BOSTON — That familiar routine of walking into your doctor’s office, getting checked-in, waiting, and being brought to the examination room is a thing of the past.

For months, outpatient primary care offices and specialists have been changing the ways they do things to limit risk of coronavirus infection for themselves and patients, efforts that continue to evolve. When the pandemic began, many appointments were postponed except in the case of acutely ill patients, that is starting to change.

“We’ve been doing this for months now (and) we’re at the point, however of expanding those visits to see even more patients,” said Nancy Cibotti, MD, Senior Medical Director of Care Development, Innovations and Operations at Beth Israel Lahey Health Primary Care.

Cibotti’s staff in Wellesley gave us a virtual tour of their offices in what has become the new routine visit model which starts with a phone call between patient and the office.

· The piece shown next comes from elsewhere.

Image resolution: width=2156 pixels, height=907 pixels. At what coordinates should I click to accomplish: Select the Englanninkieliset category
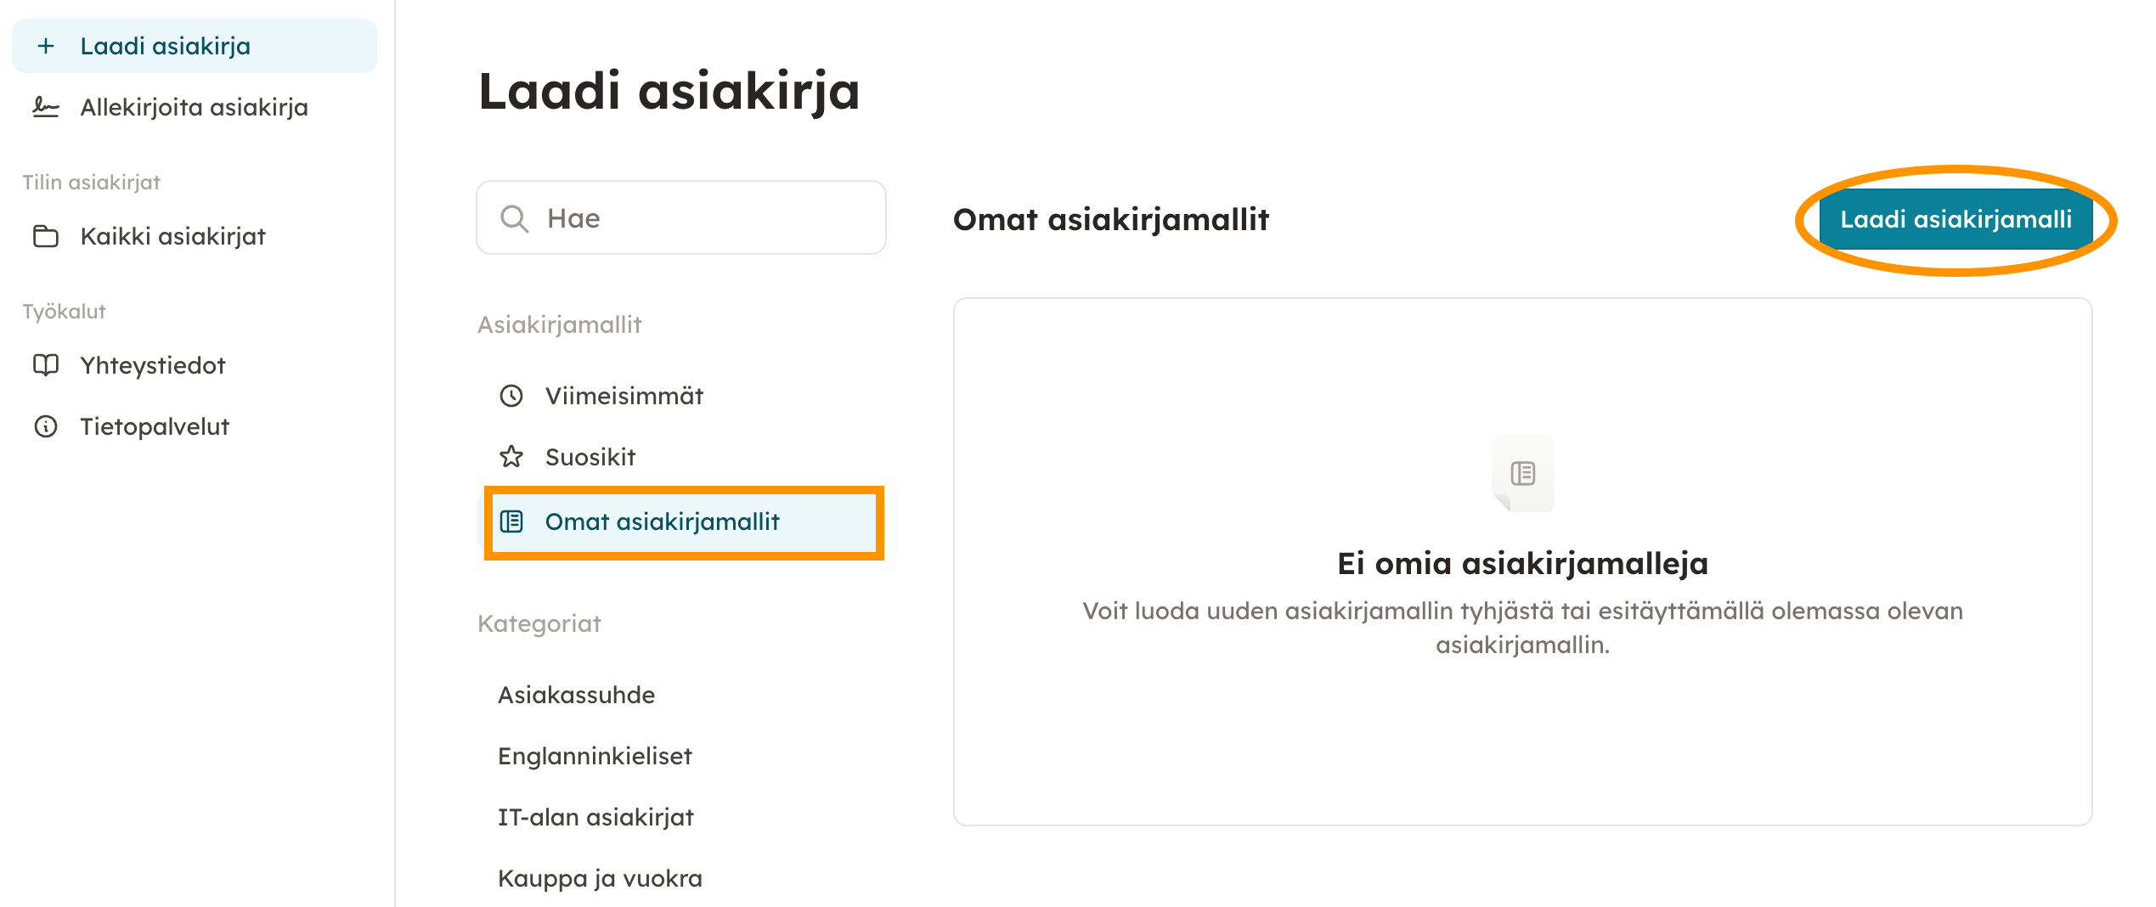[x=595, y=756]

They will ask if you have a cough, or sore throat, or fever, according to Cibotti.

“We want to know those things so we can treat you appropriately, and so we an notify our staff about those symptoms," said Cibotti.

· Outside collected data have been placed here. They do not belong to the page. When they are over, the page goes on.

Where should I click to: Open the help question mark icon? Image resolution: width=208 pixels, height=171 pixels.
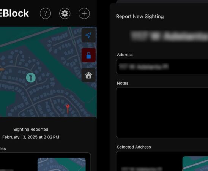(45, 13)
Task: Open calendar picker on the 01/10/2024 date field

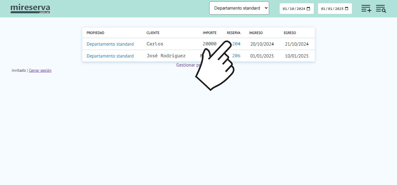Action: (308, 9)
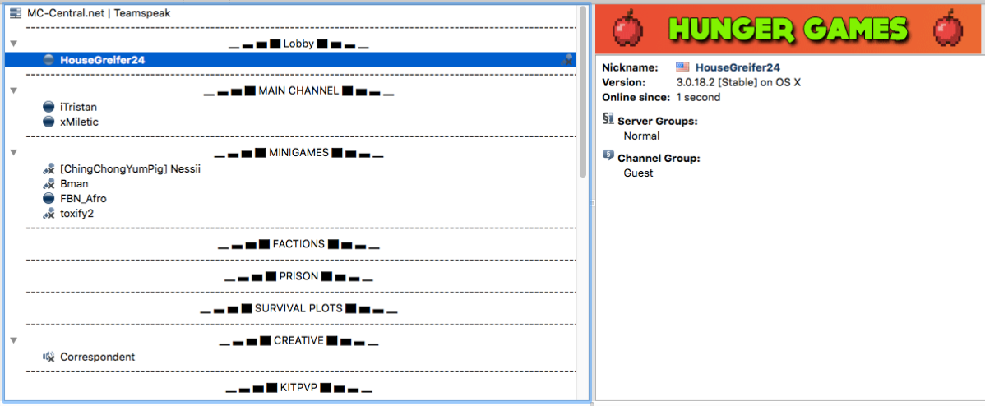985x406 pixels.
Task: Click the US flag next to the nickname
Action: [x=682, y=67]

The waiting room will be empty, patients will be escorted with a mask into their examination room.

“In the exam room, you will see a standard exam room we do have a HEPA filter in that exam room,” Cibotti said.

Within the past month, her office had seen about five to eight patients per day. That will change, but so will the length of the visit which will run about thirty minutes. Cibotti cautioned that patients will be coming in greater numbers but not like they once were.

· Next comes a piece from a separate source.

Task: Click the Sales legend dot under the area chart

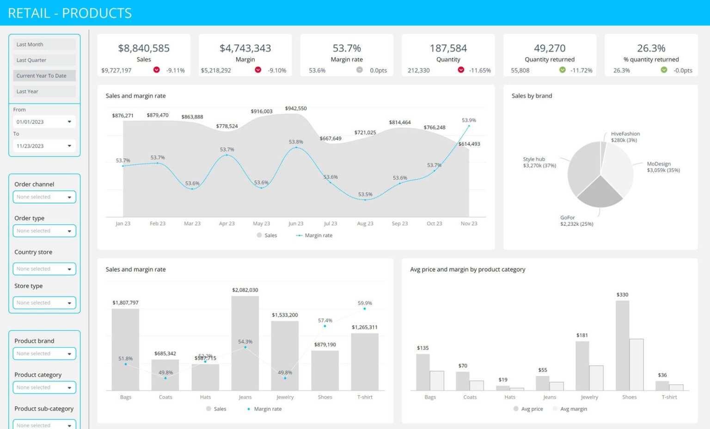Action: coord(259,235)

So why should a patient told to stay away for so long visit their doctors, now?

“Our waiting rooms are empty, our workflows are designed in such a way that we are efficient, we are all wearing appropriate PPE to protect you, to protect ourselves,” Cibotti said.

“I think you can feel confident that a lot of thought has been put into how we are seeing patients in-person and we want to see you, it’s important that we do see you and that’s why we have been so thoughtful about this.”

Cibotti also said this new routine was created to be sustainable and anticipates it being used for the “long haul,” she stated.